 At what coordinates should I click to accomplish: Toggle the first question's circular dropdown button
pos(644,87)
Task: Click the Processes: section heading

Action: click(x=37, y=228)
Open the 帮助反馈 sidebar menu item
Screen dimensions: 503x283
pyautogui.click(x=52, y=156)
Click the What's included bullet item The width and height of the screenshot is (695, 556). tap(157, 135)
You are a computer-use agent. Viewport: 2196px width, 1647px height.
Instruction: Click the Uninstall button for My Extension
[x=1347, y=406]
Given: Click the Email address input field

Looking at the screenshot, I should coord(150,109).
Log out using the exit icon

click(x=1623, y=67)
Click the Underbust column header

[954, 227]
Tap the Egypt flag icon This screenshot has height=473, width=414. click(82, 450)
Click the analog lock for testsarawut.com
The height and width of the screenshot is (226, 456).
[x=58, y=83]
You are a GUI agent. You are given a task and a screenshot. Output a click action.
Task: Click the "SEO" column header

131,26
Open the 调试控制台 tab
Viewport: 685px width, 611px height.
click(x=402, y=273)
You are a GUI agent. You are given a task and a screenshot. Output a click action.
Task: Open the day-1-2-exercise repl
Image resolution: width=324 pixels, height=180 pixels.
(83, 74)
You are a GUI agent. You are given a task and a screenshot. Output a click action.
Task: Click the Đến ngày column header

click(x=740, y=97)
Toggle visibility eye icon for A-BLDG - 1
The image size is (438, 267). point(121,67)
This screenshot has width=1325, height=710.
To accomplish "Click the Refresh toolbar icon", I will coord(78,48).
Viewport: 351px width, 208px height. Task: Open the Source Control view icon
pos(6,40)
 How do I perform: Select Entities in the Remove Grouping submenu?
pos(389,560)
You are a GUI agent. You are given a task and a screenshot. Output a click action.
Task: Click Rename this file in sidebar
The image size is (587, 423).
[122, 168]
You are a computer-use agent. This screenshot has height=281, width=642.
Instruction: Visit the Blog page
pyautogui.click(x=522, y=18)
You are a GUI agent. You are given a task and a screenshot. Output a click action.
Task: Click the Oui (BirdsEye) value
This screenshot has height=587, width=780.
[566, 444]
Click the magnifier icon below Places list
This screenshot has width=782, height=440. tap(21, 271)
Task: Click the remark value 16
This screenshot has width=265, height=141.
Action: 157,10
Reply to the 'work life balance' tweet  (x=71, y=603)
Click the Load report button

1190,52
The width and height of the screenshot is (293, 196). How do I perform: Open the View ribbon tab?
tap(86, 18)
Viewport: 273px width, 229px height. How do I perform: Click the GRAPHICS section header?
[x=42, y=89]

What you will do.
Output exactly the lines between the one containing "The image size is (587, 423)." and the final line above, both inclusive.

Task answer.
The image size is (587, 423).
[122, 168]
You are a computer-use agent. This screenshot has height=281, width=642.
Instruction: Visit the Blog page
pyautogui.click(x=522, y=18)
You are a GUI agent. You are given a task and a screenshot. Output a click action.
Task: Click the Oui (BirdsEye) value
This screenshot has height=587, width=780.
[566, 444]
Click the magnifier icon below Places list
This screenshot has width=782, height=440. tap(21, 271)
Task: Click the remark value 16
This screenshot has width=265, height=141.
Action: 157,10
Reply to the 'work life balance' tweet  (x=71, y=603)
Click the Load report button

1190,52
The width and height of the screenshot is (293, 196). How do I perform: Open the View ribbon tab?
tap(86, 18)
Viewport: 273px width, 229px height. How do I perform: Click the GRAPHICS section header?
[x=42, y=89]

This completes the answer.